TASK TO COMPLETE: Please output exactly the run of lines that starts at the line with "Task: Go to Uppdrag in the breadcrumb" and ends at the last line of the records below.

▼▼▼

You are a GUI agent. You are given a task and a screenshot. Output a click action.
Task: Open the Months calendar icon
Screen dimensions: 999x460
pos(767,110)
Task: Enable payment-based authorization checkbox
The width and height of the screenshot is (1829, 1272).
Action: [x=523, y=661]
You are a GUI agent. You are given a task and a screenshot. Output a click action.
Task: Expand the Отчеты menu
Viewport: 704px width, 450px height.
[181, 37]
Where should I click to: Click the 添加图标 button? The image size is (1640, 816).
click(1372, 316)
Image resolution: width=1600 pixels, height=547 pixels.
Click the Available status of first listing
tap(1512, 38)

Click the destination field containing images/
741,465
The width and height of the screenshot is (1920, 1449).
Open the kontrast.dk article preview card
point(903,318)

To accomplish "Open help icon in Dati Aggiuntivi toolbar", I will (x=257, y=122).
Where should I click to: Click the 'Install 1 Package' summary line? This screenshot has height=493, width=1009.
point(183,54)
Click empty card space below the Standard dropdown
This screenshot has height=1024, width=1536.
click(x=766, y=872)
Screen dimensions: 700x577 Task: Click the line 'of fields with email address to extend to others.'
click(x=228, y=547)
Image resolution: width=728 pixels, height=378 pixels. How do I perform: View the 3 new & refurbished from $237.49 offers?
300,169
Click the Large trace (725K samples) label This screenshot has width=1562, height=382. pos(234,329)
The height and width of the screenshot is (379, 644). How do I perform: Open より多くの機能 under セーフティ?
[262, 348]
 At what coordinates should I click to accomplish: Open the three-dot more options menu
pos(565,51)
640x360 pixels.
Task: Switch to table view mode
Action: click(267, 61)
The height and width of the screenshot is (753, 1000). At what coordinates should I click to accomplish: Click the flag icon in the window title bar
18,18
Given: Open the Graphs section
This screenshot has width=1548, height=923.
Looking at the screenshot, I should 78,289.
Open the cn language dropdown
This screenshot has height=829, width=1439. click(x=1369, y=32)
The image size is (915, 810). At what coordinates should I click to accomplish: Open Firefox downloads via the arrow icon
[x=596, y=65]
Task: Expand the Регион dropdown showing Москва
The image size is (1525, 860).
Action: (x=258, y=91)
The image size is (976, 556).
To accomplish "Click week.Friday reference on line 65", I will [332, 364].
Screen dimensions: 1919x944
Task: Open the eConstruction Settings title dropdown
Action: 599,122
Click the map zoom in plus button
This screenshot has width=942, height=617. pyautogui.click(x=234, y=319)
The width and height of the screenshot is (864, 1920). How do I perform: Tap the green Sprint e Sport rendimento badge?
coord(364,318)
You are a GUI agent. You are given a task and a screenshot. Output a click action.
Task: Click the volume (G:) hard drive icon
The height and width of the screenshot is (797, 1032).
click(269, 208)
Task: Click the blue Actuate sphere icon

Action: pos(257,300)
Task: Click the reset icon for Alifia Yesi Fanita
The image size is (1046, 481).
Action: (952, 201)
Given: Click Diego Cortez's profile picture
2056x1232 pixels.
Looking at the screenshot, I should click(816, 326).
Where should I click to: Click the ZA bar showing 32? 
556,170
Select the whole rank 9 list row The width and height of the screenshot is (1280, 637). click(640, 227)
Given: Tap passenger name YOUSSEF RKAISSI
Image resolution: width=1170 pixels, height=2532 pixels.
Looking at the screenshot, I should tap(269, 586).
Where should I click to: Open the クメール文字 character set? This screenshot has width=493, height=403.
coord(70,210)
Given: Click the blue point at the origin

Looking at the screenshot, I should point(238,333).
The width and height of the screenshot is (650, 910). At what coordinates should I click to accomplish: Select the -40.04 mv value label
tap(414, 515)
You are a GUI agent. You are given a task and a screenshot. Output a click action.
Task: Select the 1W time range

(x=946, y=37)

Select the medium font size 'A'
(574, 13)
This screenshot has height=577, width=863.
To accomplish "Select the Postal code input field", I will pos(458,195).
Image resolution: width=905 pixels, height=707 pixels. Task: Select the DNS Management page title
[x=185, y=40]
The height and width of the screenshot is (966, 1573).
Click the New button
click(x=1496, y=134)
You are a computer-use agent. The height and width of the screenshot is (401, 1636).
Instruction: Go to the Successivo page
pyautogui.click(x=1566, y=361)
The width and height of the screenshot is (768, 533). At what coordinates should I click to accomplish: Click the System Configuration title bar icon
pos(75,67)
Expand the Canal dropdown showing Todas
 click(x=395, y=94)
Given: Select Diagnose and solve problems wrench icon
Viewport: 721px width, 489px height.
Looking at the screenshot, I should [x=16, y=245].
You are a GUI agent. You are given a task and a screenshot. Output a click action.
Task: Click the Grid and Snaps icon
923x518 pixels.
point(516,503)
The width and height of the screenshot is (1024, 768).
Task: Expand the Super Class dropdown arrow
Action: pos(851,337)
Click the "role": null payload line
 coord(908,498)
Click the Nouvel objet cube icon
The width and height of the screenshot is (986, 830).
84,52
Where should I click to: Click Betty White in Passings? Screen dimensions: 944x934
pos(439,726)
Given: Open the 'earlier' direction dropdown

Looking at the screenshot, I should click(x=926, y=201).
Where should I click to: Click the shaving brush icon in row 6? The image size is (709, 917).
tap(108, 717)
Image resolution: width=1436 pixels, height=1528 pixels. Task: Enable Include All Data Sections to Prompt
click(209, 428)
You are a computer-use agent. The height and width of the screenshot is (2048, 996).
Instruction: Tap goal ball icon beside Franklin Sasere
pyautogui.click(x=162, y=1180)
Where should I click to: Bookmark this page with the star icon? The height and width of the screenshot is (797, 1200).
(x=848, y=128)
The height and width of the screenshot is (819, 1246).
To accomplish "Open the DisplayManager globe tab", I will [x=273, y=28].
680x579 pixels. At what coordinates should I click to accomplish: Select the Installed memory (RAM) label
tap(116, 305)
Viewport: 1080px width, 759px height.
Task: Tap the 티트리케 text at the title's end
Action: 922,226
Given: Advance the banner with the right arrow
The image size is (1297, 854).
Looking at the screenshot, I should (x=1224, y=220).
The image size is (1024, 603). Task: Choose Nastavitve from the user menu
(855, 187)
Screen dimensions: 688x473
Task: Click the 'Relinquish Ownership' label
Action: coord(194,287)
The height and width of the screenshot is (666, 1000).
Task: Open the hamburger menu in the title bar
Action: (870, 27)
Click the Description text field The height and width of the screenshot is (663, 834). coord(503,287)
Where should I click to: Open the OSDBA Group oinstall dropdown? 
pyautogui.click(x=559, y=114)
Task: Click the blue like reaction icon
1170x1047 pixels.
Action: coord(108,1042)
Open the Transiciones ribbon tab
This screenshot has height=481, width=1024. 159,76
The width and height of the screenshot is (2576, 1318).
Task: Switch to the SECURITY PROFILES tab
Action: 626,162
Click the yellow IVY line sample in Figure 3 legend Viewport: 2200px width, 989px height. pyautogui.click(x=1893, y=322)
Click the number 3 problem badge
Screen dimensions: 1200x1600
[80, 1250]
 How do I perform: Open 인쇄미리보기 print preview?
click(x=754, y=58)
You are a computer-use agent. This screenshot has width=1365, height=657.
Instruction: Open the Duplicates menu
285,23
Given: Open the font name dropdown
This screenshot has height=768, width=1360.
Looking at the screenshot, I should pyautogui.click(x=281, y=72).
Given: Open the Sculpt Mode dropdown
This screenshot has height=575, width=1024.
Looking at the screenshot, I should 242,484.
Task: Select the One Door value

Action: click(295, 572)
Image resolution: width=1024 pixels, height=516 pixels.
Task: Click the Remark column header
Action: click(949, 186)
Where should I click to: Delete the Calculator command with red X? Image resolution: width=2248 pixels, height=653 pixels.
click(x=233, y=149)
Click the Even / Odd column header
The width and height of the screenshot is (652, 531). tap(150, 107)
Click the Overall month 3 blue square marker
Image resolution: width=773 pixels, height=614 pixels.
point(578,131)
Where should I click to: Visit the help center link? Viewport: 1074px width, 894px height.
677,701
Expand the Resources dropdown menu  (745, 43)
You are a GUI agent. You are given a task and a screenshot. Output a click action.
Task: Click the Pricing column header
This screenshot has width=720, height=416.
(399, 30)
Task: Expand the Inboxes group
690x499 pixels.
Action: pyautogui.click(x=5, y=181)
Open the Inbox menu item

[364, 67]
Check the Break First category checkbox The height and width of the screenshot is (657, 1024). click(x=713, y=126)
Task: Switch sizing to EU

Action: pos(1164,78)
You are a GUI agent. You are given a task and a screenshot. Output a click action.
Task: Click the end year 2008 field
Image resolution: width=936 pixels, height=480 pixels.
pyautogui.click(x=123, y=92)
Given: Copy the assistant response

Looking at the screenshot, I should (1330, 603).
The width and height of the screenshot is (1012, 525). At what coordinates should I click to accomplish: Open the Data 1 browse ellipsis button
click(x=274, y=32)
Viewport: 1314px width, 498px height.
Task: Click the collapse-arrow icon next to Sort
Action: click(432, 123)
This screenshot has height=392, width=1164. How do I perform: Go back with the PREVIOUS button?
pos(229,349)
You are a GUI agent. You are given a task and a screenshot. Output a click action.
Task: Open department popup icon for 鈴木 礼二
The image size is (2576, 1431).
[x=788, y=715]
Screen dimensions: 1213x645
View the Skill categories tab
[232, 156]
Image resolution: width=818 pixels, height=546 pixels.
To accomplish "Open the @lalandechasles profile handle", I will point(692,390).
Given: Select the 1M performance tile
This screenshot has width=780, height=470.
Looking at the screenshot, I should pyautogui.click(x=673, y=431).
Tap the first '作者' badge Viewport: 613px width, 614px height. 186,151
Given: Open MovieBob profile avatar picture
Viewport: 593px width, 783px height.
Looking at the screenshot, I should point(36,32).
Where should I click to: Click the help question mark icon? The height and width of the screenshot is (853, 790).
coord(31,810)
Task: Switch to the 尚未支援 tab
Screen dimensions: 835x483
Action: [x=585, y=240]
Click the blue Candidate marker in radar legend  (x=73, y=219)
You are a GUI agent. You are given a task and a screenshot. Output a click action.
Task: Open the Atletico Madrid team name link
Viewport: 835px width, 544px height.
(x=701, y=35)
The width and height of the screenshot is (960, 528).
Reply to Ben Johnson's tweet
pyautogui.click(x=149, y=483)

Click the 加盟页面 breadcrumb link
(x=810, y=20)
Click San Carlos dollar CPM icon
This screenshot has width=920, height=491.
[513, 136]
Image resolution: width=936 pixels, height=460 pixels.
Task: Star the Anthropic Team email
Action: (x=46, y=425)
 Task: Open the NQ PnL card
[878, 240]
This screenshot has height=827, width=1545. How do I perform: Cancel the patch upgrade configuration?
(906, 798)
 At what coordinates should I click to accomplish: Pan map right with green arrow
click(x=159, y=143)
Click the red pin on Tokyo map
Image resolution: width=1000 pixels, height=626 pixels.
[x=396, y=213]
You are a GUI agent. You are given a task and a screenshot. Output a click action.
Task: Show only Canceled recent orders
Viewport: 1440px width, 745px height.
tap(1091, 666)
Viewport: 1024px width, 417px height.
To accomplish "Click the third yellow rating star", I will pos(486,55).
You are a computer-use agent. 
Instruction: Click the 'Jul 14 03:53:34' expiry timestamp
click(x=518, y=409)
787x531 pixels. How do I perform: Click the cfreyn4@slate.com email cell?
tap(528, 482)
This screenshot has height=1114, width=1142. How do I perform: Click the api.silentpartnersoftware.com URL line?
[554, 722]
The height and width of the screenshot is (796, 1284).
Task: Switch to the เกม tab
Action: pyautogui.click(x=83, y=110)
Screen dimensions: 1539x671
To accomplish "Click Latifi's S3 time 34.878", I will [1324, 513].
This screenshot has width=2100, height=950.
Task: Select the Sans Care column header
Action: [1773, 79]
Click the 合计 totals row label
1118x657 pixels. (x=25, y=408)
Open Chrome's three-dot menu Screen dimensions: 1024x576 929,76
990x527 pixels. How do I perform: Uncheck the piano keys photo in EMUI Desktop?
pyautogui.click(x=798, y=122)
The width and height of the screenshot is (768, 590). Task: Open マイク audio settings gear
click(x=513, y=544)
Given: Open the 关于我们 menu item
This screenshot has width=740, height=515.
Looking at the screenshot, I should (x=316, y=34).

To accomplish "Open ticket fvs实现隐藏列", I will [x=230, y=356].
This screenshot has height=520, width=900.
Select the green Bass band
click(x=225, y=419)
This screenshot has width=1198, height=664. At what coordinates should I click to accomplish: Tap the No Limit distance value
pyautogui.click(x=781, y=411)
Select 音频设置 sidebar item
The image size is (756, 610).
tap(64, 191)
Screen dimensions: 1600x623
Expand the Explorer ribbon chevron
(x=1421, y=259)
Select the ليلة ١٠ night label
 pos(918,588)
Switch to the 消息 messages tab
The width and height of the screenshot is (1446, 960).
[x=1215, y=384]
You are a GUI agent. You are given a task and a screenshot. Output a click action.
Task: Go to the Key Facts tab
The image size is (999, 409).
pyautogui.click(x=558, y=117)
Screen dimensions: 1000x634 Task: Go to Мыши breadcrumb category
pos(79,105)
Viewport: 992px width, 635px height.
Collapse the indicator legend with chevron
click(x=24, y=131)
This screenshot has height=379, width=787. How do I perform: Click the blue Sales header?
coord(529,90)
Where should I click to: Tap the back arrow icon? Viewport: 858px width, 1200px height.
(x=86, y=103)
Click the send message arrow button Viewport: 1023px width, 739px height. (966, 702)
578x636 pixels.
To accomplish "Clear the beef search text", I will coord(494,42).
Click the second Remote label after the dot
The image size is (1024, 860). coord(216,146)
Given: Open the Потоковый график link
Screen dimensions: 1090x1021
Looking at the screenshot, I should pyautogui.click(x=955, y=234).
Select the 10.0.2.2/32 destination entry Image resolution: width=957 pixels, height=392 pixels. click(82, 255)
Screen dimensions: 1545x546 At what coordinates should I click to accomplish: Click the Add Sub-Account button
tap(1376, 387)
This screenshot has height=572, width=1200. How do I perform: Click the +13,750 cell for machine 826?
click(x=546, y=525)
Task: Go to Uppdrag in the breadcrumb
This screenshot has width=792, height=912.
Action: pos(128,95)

▲▲▲

EXERCISE SOLUTION:
Task: Go to Uppdrag in the breadcrumb
This screenshot has width=792, height=912.
Action: pos(128,95)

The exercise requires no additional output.